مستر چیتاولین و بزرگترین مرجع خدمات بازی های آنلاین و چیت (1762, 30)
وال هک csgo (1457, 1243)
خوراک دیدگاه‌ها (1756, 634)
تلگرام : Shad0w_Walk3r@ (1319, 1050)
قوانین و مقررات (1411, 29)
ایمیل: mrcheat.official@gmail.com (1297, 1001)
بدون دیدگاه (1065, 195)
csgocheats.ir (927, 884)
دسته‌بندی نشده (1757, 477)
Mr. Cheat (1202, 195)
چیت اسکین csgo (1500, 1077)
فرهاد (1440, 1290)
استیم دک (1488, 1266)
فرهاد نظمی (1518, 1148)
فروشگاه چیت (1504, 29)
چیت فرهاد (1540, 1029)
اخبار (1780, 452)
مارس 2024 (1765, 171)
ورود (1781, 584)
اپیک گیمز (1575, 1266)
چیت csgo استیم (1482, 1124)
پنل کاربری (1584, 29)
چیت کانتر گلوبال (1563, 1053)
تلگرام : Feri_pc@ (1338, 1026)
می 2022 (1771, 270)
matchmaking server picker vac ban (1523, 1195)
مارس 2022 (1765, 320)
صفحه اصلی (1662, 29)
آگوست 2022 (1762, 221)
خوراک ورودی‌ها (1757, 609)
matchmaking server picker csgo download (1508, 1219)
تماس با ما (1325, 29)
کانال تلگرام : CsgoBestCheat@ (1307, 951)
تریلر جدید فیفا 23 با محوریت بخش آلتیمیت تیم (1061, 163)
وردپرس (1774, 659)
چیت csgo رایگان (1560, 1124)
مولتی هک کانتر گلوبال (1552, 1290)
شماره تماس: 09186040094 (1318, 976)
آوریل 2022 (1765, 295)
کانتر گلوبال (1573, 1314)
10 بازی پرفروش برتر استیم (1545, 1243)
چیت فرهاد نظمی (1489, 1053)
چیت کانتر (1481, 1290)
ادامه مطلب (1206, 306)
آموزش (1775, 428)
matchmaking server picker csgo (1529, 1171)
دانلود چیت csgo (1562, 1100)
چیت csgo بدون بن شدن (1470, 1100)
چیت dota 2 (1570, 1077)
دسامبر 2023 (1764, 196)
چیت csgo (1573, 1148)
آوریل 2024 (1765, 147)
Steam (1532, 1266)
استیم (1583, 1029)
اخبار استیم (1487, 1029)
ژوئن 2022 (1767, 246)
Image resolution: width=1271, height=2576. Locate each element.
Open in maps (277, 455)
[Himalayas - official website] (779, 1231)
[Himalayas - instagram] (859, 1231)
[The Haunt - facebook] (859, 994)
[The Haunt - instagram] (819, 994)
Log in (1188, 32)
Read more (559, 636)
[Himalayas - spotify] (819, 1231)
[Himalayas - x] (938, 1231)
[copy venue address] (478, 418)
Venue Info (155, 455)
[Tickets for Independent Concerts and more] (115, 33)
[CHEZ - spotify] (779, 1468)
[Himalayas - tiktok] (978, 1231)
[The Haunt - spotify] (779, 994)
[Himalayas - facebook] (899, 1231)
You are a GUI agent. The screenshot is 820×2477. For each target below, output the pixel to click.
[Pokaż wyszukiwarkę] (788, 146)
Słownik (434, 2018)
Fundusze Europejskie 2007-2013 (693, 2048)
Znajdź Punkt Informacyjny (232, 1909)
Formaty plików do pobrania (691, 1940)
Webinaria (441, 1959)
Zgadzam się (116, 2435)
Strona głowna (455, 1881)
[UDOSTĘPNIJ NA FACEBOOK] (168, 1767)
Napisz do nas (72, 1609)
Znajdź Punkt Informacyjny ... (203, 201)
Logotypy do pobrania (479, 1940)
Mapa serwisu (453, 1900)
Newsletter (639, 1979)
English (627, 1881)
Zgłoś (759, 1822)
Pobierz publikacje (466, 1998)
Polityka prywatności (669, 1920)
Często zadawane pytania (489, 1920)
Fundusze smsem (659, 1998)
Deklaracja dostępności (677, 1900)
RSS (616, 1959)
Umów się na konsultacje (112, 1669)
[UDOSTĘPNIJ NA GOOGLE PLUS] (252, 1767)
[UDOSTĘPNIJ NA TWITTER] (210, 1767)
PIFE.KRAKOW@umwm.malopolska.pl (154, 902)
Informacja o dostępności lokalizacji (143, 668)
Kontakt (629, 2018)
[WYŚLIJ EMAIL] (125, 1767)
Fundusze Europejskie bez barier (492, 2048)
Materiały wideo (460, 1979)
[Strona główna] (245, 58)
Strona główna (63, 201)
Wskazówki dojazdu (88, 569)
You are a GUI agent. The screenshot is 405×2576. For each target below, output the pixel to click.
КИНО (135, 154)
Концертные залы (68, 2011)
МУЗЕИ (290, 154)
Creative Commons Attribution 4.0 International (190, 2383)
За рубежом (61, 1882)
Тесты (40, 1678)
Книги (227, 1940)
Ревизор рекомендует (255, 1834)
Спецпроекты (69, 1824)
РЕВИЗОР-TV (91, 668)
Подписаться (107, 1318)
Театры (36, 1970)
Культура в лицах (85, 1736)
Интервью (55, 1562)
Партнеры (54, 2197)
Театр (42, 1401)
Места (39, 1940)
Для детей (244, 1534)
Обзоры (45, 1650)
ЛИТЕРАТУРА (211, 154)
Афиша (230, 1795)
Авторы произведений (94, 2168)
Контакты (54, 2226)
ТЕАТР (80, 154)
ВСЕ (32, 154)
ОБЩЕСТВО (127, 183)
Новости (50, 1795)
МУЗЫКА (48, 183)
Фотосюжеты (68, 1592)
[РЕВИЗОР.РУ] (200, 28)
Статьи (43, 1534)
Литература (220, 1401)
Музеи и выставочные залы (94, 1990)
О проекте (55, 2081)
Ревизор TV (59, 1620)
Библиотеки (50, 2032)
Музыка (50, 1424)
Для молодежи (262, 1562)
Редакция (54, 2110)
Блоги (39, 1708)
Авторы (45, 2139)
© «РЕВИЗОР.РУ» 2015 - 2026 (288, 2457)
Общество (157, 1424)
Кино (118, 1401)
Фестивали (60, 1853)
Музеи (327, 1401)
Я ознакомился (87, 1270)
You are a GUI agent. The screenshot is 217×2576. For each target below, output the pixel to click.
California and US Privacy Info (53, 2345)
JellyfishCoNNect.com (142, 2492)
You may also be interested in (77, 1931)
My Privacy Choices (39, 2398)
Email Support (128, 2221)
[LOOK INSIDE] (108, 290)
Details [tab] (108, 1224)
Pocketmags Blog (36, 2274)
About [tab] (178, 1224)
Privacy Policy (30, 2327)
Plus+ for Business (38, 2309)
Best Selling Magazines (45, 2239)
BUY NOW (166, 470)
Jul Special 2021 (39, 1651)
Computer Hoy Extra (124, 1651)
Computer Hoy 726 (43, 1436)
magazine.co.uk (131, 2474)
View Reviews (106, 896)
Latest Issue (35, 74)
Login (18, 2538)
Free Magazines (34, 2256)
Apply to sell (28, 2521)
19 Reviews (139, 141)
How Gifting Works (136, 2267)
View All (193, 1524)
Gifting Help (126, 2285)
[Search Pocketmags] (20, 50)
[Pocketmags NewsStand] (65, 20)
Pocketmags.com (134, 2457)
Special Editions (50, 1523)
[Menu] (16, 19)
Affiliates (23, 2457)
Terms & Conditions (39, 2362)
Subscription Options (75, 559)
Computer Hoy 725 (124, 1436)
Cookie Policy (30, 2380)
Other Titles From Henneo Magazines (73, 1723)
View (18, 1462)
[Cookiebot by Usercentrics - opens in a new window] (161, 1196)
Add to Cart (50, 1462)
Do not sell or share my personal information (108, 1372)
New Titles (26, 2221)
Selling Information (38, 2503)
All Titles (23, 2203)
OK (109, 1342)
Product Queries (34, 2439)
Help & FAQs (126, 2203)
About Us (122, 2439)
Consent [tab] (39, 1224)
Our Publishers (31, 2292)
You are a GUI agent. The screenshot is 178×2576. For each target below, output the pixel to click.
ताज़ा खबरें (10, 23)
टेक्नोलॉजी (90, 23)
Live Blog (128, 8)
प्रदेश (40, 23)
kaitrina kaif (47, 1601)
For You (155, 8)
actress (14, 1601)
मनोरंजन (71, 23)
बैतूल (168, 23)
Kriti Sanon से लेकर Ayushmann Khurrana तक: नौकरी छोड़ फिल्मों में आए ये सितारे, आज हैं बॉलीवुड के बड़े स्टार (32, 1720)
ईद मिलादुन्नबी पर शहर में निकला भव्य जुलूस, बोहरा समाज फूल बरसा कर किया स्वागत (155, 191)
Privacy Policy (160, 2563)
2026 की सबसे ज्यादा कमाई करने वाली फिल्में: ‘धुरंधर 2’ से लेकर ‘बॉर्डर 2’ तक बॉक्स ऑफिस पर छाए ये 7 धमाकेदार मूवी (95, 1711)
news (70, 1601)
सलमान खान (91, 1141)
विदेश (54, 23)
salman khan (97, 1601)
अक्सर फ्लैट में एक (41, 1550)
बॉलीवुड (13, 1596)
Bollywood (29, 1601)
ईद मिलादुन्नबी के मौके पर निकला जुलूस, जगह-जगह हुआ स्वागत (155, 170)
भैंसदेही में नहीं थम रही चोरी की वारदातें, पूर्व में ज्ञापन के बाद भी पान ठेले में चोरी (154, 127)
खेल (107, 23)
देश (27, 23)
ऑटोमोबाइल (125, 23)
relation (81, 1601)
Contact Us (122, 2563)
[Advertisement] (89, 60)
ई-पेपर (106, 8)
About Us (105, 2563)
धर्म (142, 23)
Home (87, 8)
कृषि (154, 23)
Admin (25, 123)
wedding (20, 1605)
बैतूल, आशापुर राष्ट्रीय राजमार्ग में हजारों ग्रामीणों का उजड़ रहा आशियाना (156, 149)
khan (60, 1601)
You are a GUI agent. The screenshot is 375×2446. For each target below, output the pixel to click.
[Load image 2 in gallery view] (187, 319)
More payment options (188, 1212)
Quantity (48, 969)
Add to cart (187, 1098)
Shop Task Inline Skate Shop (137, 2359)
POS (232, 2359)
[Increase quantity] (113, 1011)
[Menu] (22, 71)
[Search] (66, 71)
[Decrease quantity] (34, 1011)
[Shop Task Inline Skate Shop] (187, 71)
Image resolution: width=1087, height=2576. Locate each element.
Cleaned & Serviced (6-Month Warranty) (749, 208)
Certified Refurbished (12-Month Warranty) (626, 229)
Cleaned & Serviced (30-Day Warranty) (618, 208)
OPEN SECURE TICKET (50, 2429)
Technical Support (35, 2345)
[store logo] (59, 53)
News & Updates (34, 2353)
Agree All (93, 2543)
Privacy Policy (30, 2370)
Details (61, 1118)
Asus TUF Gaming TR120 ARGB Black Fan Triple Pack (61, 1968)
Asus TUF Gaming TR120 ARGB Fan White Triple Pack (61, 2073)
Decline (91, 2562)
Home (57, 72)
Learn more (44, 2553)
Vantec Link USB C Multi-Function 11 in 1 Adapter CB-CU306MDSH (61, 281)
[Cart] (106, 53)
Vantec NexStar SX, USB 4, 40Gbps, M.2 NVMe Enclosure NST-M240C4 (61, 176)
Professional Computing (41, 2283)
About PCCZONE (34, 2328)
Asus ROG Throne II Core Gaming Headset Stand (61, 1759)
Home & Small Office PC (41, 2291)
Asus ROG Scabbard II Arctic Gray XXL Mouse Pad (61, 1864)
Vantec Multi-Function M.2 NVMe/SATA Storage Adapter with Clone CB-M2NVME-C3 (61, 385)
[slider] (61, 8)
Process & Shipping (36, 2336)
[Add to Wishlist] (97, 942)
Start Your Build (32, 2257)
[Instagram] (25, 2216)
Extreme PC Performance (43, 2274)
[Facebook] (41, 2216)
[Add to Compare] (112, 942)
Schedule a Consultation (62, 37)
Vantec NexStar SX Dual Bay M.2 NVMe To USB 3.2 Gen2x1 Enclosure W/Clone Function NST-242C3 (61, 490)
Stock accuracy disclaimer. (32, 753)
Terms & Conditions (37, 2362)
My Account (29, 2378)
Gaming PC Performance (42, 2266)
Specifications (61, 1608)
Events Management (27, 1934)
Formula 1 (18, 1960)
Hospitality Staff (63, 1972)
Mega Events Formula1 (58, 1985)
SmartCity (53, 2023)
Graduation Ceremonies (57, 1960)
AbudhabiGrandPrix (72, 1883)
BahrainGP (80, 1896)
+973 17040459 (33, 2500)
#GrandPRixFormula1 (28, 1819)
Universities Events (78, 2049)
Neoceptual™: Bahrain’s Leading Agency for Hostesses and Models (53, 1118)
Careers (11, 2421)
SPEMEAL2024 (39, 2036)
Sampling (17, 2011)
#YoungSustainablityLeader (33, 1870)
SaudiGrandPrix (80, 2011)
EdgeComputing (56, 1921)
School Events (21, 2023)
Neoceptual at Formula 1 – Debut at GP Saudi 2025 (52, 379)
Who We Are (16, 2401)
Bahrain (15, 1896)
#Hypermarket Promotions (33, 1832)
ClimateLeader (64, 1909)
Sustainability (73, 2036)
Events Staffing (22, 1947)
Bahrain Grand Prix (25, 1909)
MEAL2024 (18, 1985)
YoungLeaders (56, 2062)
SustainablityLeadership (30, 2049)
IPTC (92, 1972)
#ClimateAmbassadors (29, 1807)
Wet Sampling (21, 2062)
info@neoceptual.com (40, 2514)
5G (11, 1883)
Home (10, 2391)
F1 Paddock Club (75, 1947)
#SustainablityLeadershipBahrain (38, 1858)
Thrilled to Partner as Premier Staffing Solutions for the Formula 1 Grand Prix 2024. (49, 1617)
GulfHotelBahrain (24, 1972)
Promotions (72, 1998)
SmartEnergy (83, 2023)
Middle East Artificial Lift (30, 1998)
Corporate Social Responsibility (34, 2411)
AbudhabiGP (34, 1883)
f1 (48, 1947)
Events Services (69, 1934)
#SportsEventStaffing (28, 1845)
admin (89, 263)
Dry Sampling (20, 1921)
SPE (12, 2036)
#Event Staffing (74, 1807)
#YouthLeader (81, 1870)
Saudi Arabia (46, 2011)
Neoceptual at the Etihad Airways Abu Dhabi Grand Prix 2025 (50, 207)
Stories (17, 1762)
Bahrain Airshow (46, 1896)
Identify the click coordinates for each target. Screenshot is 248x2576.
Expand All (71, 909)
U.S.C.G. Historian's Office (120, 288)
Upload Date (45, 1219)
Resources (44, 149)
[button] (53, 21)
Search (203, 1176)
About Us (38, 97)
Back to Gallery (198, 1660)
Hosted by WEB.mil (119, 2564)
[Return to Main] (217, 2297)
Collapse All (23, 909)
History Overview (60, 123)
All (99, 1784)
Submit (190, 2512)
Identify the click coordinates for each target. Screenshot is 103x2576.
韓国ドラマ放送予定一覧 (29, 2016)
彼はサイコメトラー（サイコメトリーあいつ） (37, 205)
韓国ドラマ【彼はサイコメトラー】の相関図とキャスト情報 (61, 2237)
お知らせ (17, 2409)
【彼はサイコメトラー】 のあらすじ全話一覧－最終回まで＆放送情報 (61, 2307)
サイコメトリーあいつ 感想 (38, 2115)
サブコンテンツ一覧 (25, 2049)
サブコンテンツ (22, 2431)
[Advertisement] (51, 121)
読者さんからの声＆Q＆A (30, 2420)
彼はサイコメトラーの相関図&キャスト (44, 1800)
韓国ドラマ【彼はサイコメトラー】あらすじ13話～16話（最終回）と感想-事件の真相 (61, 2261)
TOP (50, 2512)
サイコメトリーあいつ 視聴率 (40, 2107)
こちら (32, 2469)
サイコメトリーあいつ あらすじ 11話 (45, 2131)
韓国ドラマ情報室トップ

TASK GOAL:
From the entries above, extract only the lines running from the one containing "فرهاد (1440, 1290)" through the one containing "خوراک ورودی‌ها (1757, 609)", inclusive.

COMPLETED TASK:
فرهاد (1440, 1290)
استیم دک (1488, 1266)
فرهاد نظمی (1518, 1148)
فروشگاه چیت (1504, 29)
چیت فرهاد (1540, 1029)
اخبار (1780, 452)
مارس 2024 (1765, 171)
ورود (1781, 584)
اپیک گیمز (1575, 1266)
چیت csgo استیم (1482, 1124)
پنل کاربری (1584, 29)
چیت کانتر گلوبال (1563, 1053)
تلگرام : Feri_pc@ (1338, 1026)
می 2022 (1771, 270)
matchmaking server picker vac ban (1523, 1195)
مارس 2022 (1765, 320)
صفحه اصلی (1662, 29)
آگوست 2022 (1762, 221)
خوراک ورودی‌ها (1757, 609)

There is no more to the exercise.